He beheld the five massive vessels that loomed in the distance

Days had passed since they had finally breached the wall of storms that had shielded his lands for so long.

They were coming closer, each of the five being pulled along by four serpentine creatures, by day’s end in fact they might be fit to start the war.

The beasts he took stock of were Leviathans, otherwise known as Gold Class Dragons or Water Dragons.
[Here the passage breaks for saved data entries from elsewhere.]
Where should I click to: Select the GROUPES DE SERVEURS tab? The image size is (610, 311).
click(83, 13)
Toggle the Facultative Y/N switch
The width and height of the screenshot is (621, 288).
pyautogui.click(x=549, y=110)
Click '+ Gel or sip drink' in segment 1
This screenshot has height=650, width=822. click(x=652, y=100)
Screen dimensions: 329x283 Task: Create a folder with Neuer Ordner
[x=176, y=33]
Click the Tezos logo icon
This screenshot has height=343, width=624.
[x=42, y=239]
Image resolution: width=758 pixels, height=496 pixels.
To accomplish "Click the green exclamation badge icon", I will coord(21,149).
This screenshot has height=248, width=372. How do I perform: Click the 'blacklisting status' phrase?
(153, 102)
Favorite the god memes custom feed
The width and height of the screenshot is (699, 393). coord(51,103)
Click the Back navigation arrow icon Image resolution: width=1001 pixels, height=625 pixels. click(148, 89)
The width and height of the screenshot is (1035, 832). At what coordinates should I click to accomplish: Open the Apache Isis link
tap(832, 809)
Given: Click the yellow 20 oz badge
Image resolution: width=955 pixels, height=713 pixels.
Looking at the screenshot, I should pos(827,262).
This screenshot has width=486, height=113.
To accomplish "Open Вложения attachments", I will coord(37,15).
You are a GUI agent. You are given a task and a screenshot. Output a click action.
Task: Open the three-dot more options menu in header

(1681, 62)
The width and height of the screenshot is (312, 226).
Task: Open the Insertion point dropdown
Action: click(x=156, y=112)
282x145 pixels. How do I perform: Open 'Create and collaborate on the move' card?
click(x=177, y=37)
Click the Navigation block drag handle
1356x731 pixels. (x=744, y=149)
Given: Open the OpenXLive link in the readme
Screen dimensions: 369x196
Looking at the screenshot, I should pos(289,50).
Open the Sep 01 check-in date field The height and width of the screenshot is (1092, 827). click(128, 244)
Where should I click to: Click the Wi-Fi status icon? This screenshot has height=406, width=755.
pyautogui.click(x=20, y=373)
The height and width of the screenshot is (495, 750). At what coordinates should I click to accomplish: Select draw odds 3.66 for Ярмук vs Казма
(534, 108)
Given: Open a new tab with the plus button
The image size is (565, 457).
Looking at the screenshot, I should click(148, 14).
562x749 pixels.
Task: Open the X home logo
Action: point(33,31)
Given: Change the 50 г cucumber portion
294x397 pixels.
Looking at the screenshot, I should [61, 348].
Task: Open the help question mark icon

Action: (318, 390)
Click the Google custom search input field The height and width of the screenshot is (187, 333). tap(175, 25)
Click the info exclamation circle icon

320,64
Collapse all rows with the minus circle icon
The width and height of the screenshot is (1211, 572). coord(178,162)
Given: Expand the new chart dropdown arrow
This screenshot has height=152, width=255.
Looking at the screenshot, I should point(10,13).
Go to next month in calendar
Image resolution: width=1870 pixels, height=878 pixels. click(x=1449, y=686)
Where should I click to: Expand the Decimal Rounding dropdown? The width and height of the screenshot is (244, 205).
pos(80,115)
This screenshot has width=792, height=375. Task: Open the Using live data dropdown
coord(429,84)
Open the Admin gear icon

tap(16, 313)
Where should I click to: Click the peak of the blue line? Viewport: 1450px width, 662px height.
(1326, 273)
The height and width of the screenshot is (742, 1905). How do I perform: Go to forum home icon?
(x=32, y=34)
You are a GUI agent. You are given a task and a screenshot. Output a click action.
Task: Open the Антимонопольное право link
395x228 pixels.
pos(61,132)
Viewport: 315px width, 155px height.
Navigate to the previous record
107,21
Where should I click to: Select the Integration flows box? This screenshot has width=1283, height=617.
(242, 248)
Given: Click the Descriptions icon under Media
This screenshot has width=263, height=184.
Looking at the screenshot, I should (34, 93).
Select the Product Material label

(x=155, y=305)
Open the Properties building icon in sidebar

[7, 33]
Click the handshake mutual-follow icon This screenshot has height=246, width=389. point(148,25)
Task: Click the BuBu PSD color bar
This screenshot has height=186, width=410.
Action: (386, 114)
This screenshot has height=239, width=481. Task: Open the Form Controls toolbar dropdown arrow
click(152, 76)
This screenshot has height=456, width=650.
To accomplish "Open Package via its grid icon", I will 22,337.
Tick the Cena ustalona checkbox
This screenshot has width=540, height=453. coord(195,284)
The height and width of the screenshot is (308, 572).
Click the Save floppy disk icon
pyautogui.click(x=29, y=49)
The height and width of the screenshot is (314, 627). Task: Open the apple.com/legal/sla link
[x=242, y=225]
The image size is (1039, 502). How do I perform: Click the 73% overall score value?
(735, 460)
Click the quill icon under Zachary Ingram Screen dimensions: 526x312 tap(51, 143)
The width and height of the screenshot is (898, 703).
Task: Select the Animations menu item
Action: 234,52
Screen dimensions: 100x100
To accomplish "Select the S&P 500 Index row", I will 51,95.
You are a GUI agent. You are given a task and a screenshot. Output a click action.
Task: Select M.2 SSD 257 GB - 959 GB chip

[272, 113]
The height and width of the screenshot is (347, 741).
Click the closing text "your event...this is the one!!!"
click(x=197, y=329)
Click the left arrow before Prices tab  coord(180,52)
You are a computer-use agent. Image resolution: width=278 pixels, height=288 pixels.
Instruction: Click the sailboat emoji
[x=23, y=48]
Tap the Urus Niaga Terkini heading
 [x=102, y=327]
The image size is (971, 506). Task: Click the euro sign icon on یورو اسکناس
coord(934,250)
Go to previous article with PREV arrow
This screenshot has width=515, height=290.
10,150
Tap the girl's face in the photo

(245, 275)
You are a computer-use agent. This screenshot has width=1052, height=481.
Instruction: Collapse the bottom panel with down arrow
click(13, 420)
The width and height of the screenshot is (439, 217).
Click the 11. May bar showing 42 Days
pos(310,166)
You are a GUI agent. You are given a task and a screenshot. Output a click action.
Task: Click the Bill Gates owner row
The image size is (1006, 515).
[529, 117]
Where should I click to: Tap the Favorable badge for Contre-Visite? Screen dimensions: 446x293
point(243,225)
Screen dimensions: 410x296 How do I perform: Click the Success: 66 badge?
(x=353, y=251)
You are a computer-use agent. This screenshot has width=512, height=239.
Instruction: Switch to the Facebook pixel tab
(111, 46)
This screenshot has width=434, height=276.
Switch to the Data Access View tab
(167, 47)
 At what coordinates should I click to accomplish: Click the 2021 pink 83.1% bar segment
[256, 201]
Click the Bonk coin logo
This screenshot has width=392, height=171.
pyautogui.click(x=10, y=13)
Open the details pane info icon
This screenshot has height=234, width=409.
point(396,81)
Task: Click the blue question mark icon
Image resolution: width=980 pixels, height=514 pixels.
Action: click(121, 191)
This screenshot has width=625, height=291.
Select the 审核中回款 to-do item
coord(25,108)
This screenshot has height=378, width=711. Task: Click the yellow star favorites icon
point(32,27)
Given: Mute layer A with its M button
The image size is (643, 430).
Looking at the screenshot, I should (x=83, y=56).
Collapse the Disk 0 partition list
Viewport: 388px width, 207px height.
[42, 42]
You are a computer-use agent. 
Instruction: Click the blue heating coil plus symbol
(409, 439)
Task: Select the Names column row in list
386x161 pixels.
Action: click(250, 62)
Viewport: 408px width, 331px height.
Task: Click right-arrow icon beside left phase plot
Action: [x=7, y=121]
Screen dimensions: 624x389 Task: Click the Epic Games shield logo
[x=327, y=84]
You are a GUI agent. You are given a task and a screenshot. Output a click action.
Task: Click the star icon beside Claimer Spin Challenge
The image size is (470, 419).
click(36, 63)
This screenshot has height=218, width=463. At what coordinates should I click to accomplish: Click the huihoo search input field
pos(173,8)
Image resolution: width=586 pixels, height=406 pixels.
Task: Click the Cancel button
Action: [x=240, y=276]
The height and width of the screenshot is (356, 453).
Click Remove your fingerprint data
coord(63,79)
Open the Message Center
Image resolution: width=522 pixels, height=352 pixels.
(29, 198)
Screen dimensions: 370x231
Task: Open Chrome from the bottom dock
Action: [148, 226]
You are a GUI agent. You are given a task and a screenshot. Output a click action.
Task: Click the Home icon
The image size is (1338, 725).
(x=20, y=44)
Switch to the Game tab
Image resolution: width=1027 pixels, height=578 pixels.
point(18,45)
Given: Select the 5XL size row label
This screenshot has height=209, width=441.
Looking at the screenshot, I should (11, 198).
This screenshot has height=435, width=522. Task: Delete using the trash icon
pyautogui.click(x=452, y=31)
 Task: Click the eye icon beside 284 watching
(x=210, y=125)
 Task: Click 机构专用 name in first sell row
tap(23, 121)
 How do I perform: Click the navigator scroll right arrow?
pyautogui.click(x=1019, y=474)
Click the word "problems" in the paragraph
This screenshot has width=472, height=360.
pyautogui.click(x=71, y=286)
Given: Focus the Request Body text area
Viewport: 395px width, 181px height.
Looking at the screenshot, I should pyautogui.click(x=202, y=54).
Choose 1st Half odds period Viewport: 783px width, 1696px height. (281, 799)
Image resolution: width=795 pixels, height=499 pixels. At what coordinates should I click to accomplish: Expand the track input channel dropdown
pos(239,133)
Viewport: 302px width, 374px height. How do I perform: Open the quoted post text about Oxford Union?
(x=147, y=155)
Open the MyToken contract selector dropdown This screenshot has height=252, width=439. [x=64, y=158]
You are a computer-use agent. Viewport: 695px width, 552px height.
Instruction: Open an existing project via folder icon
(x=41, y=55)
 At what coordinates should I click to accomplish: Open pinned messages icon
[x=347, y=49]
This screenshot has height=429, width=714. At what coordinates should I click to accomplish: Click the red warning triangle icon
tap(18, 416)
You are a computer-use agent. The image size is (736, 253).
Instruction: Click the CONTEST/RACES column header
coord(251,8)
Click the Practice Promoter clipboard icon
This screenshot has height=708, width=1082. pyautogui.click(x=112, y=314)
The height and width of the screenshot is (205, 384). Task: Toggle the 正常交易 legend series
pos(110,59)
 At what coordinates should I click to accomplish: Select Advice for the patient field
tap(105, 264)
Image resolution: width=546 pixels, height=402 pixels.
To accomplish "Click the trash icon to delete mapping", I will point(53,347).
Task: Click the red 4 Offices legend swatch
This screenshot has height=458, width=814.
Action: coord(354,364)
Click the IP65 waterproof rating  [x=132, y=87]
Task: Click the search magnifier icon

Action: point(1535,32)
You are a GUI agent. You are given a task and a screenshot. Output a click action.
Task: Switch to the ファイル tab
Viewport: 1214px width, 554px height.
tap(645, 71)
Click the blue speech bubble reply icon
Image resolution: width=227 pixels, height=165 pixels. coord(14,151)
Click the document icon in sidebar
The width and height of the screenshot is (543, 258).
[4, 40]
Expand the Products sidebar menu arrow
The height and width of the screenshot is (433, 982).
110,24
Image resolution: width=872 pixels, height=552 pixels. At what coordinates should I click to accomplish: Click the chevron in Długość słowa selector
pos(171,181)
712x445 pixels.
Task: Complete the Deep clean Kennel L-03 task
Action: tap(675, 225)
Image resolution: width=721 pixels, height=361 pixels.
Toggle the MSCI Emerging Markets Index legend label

They were foul abominations, like the rest of their kindred, made through a method of taboo.

He creased his brow at the sight of them.

Here he stood upon the ruined walls of what once was Venus City’s Silver District.

The decimated docks that were now nothing more than debris adrift and sunken in the sea, had once housed half of their kingdom’s entire navy, but now it was just a ruin.

Their ships too were no better, for they as well were now naught but sunken wood among the debris at the bottom of the sea.

“They’re not going easy on us this time around,” Said the man by his side.

Clad head to toe in uniform, he was the Prince’s right hand and the leader of the Dragon Slayer Corps that Jupiter City was so proud of.

This man was named Gaius, he was the son of Mallius, the late Captain of the Praetorian Guard and one of Jupiter’s finest.

“Why would they?” The Prince whispered back.

Indeed Gaius could naught but shrug, for he knew that The Centurion Kingdom and The Nidhogg Empire had been enemies for sixty plus years.

Though they themselves had never set foot there, their own kingdom had invaded the empire’s lands at least thrice.

Why would they expect their enemy to go easy on them when they were weak?

Gaius didn’t think they would, and really he couldn’t fault them for bringing the hammer down as, if the situation were reversed, he himself wouldn’t hesitate either.

What truly disgusted him however, was those beasts, those titans pulling the Skiths across the sea.

“I can’t believe those serpents used to be men,” He said with a chill.

The Prince echoed the sentiment, but stayed in silence.

The Nidhogg Empire was known to take slaves, that alone was nothing new in this Gods forsaken world.

Yet one thing set them apart from all others who did the same: The Blood of Grimnir, their God.

Legend has it that when a person is forced to drink that blood they will become a mindless doll only fit to follow orders, such was the fate of almost all of the women they captured.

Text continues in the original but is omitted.